In Nashville, rooting for the home team is its own type of sport. Over the past 20 years, Nashville has branched out from its Music City roots to also become a hub of athletic action, with a variety of events and teams – led by the NFL’s Tennessee Titans and the NHL’s Nashville Predators – injecting an extra level of excitement into the downtown scene and beyond.
“Sports can be a uniting element for people,” says Scott Ramsey, CEO of the Nashville Sports Council. “Everybody is waving the same flag, and that generates an energy for the city.”
Energy and a substantial economic boost as well. For example, the Predators run to the Stanley Cup finals in the 2016-17 season generated an economic impact of more than $50 million – along with invaluable positive publicity nationwide – as thousands of fans packed downtown streets to watch the games on oversized projection screens. The annual Music City Bowl college football game results in nearly $16 million in direct spending, while last year’s five-day Southeastern Conference Men’s Basketball Tournament produced more than $21 million in spending.
Throw in Triple-A baseball, numerous college games and tournaments, an annual marathon with approximately 32,000 runners, and the arrival of not one but two professional soccer teams, and sports has added a vibrant verse to the Music City.
This sports surge began in the 1990s with the construction of Nissan Stadium and Bridgestone Arena, both located in the downtown area. In addition to bringing professional football and hockey to Nashville, these facilities enabled the city to attract major national events, including NCAA men’s and women’s basketball tournament games and the NHL All-Star Game. And because of their proximity to downtown hotels and Nashville’s iconic music entertainment district, the facilities helped create a college-campus type of environment that entices both visitors and local fans.
“Concentrating our sports facilities downtown has really been a great engine for our downtown development and core city strength,” Ramsey says. “One of the reasons we’re able to compete with other cities for major events is because of this compactness. There is a real energy and atmosphere at our sporting events, which creates a great sense of fun and excitement for fans.”
Ramsey points out that many of these events take place during parts of the year when overall tourism to the city has been lacking. The Music City Bowl, for example, invigorates downtown Nashville between Christmas and New Year’s Day, a week that Ramsey says previously was lacking in tourist traffic.
“That used to be the slowest week of the year from a tourism and economic standpoint.

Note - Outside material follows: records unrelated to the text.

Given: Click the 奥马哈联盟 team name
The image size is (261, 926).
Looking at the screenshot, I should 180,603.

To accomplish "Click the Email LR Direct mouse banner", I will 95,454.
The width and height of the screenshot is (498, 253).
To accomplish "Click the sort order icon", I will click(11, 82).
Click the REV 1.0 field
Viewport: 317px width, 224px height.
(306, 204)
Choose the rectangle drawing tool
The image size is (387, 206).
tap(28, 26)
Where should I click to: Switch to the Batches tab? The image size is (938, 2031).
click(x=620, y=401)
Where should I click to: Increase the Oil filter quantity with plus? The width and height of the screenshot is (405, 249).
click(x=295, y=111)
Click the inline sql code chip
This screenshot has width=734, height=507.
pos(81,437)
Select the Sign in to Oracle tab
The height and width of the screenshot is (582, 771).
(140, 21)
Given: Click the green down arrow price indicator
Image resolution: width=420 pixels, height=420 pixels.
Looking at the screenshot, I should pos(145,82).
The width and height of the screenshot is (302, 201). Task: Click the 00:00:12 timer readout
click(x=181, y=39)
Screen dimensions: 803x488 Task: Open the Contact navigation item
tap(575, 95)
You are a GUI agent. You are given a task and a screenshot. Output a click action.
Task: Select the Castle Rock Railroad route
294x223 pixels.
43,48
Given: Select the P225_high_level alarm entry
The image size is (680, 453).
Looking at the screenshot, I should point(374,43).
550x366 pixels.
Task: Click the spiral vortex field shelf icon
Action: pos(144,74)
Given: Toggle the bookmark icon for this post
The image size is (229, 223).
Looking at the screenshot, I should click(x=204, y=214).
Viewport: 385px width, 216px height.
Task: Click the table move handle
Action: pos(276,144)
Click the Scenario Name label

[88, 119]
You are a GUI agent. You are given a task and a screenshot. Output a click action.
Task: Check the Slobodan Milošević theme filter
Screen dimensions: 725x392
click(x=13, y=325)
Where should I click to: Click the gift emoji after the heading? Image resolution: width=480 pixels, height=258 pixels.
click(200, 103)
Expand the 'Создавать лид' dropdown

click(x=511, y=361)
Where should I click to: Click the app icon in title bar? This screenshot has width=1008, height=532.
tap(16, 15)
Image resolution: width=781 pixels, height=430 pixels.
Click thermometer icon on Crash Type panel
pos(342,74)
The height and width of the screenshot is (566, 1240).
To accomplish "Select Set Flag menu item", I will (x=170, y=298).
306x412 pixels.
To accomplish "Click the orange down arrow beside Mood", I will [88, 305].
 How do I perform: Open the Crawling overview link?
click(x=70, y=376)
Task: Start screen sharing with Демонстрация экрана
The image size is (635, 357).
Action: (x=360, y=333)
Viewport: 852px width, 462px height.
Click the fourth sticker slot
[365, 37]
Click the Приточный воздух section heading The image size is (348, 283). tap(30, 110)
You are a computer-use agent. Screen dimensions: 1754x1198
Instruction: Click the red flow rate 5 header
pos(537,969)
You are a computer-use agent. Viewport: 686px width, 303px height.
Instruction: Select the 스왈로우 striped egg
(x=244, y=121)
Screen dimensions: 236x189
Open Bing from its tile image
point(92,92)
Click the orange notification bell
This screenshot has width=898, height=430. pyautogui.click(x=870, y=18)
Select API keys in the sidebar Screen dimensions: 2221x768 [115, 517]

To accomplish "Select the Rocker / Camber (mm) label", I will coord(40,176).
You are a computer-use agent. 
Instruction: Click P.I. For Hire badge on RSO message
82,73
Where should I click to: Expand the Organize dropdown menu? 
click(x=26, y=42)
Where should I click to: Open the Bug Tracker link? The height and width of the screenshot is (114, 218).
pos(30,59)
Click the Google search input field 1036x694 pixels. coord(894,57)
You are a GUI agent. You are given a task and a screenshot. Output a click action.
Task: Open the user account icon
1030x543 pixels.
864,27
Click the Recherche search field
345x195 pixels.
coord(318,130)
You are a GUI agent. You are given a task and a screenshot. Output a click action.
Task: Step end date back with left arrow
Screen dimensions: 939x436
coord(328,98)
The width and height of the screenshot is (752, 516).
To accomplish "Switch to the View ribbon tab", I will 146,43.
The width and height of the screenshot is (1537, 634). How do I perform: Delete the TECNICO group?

There was just nothing going on downtown,” Ramsey says. “Now it’s a vibrant week, probably the second or third most-active week that the city has. It’s the same thing for the college basketball tournaments in March and the marathon in late April. We’ve taken specific times of the year and strategically used sports to infuse a lot of visitor travel and spending and media coverage.
Getting Your Kicks (and Hits)
Now Nashville officials are starting to extend the sports scene beyond the heart of downtown. In 2015, the Triple-A baseball Nashville Sounds moved into new $47-million First Tennessee Park, located in the Germantown neighborhood of Nashville. The Sounds’ average attendance that year soared from less than 5,000 per game to nearly 8,000. Since then, several restaurants and residential facilities have opened near the stadium, which beginning this year will also be home to the expansion Nashville SC team of the United Soccer League.
Even more soccer is on the horizon, with the recent announcement that Major League Soccer is placing a franchise in Nashville beginning with the 2020 season. In preparation, the city is building a 27,500-seat, $275-million stadium for the team near the Nashville Fairgrounds.
“It shows that our model of using sports to anchor growth has been working,” Ramsey says. “First Tennessee Park has led to the rebirth of the Germantown area, with a lot of investment coming in. It’s a very vibrant part of the city now. That same kind of rebirth can happen in the Fairgrounds area with the soccer stadium and the related development.
“The key has been the collaboration in our city. Our private and public leadership have really worked well together in taking areas of the city and investing in them through sports. It’s enabling us to brand and market Nashville as a sports destination.”